Au reste, cela m'importait peu; je n'ai pas de patrie, et je trouve qu'on dort aussi bien sur le sable tiède des déserts d'Arabie que sous les meilleurs édredons. Je traversai l'Egypte et la Nubie, et lorsque je fus en Syrie, je m'arrêtai à Beyrouth. Je voulais y séjourner quelque temps, y demeurer peut-être, y ensevelir à jamais cette vie que j'ai toujours portée à contre cœur ; j'y rêvais le repos sinon le bonheur, lorsqu'une épouvantable catastrophe vint m'en chasser. Je repartis, comme Aashwerus sous la malédiction de Dieu ; je courus le monde ancien, partout et sans cesse traînant avec moi les énervements de ma lassitude et de mes défaillances.
 
            Après trois ans, je suis de retour dans ma maison, que la mort a vidée et dont nul à cette heure ne rallumera le foyer. Rien n'est venu qui puisse me distraire de ma tristesse croissante, rien n'effacera maintenant la saveur d'amertume dont mes lèvres sont empreintes; j'ai beau regarder du côté de l'avenir, je ne vois pas la colombe qui porte le rameau d'olivier; quand je tourne les yeux vers mon passé, je n'y retrouve que des douleurs; resserré entre le doute de demain et le malheur d'hier, mon présent est sans joie; je me roidis en vain contre une destinée dont je suis seul coupable; j'envie les autres hommes sans avoir le courage de les imiter; j'ai fait fausse route, et je sens qu'il est trop tard pour retourner sur mes pas, je nourris en moi un cancer implacable qui me ronge le cœur et l'âme; inutile aux autres, impuissant pour moi-même, je ne crois plus en moi, je me hais comme mon pire ennemi: la vie m'ennuie, je veux mourir, je vais me tuer, et cette fois je ne me manquerai pas.
 
            C'est ainsi que seul, dans cette chambre chaude où je marchais de long en large, je me racontais ma lamentable histoire, et continuant ce sévère procès que j'instruisais sur moi et m'encourageant dans la condamnation que je venais de prononcer, je me disais :
 
            C'est un droit, un droit imprescriptible que celui dont je vais user.
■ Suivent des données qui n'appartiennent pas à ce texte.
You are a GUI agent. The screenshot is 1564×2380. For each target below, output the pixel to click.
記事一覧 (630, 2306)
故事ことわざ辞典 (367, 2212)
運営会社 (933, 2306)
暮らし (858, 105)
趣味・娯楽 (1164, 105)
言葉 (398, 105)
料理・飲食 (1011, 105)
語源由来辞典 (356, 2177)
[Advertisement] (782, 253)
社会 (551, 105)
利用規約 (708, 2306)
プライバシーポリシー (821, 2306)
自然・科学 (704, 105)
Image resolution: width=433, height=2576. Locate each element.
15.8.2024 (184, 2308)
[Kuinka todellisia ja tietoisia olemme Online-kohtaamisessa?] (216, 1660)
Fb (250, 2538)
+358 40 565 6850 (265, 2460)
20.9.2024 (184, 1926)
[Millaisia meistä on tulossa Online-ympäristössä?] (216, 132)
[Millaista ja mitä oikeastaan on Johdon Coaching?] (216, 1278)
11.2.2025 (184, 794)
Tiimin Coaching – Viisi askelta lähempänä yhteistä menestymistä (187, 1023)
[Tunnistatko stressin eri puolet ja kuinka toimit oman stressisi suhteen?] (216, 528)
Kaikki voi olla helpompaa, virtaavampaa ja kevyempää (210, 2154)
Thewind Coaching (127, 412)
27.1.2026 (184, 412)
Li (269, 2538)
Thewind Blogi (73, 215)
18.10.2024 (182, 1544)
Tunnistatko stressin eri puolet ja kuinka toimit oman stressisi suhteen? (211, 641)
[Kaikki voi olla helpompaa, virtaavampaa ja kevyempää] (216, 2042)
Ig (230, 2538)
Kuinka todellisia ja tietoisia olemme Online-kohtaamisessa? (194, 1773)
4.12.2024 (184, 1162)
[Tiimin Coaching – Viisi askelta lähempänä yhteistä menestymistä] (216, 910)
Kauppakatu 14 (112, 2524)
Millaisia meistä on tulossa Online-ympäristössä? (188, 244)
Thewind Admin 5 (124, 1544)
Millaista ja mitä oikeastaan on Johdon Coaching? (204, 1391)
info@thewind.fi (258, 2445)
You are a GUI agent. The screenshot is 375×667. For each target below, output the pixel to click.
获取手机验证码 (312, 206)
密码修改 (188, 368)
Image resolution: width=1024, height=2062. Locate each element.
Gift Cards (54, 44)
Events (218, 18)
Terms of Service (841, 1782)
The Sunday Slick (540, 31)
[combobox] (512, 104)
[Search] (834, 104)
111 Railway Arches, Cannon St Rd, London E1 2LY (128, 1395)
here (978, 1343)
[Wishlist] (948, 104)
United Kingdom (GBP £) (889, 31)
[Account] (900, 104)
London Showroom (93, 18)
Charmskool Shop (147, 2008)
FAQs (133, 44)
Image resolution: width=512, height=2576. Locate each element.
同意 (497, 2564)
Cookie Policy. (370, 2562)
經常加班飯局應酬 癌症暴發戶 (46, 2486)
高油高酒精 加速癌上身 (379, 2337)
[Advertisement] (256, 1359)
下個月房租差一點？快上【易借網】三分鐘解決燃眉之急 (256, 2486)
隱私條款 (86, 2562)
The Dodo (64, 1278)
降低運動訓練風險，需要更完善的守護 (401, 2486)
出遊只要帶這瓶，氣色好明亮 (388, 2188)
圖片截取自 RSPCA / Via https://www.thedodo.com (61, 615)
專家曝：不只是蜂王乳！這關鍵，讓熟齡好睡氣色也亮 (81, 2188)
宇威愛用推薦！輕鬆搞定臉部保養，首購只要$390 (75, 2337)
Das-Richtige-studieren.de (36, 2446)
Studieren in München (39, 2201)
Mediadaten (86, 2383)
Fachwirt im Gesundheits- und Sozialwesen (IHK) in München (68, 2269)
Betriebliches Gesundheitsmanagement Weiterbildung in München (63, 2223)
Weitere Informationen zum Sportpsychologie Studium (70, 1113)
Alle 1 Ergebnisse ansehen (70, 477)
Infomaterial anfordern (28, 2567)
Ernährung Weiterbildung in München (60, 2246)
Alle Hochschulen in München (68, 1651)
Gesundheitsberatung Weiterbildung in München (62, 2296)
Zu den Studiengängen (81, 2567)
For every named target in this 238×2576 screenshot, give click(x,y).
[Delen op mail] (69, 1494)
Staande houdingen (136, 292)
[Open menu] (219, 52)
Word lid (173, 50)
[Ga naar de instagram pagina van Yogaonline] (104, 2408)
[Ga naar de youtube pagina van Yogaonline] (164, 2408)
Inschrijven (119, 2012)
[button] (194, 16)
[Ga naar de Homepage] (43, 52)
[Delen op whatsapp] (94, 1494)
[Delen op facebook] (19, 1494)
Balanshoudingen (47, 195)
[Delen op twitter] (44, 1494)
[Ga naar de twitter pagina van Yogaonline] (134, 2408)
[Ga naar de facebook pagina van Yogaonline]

J'ai la libre disposition de mon être, puis que Dieu m'en a laissé la faculté. Lorsqu'un fait ne doit pas s'accomplir, lorsqu'il peut choquer les lois d'harmonie générale, Dieu ne le permet pas. La science, le travail, la volonté sont impuissants à prolonger la vie; il ne nous est même accordé de la donner à d'autres, et d'accomplir le devoir sérieux de la paternité qu'en vertu des desseins de Dieu ; c'est une force momentanée qu'il nous prêle et nous retire selon qu'il lui plaît. Mais nous pouvons briser violemment notre existence, nous pouvons rechercher des caresses stériles, comme si nous étions de nous-mêmes propres aux œuvres négatives et impropres aux œuvres positives. Si au lieu d'attendre sa fin, on court au-devant d'elle, on meurt d'une, idée au lieu de mourir d'une maladie; c'est toujours la même chose.
 
            Lorsqu'un droit ne blesse personne, ne lèse aucun intérêt, ne détruit aucun bonheur, ne trouble en rien la marche de l'humanité, et que ce droit, du seul fait de son existence, est tacitement consenti par Dieu, il est per mis de s'en servir lorsqu'on en a besoin. Je suis en cas de légitime défense contre ma propre vie, je la tue, et je fais bien.
 
            Un brahmane était un jour assis aux pieds d'un mimosa sur les bords du Godavery. Un esclave l'éventait avec des plumes de paon, un autre lui offrait dans un vase en bois de santal une infusion de lillipés où se fondait lentement une neige saupoudrée de cannelle. En face de lui se déroulait un étroit sentier par lequel marchait un homme ployé sous le poids d'un fardeau. C'était un çoudra haletant, brûlé par les rayons dévorants du soleil, pieds nus dans la poussière, ruisselant de sueur et râlant de fatigue. Quand il fut arrivé auprès du brahmane, il lui dit :
 
            — O brahmane ! Que tu es heureux de te reposer à l'ombre !
 
            — Continue ta route, chien, fils de chien, répondit le brahmane.
 
            — Avant de repartir laisse-moi te parler, dit le mal heureux
 
   Parle donc vite, repartit le prêtre de Wishnou.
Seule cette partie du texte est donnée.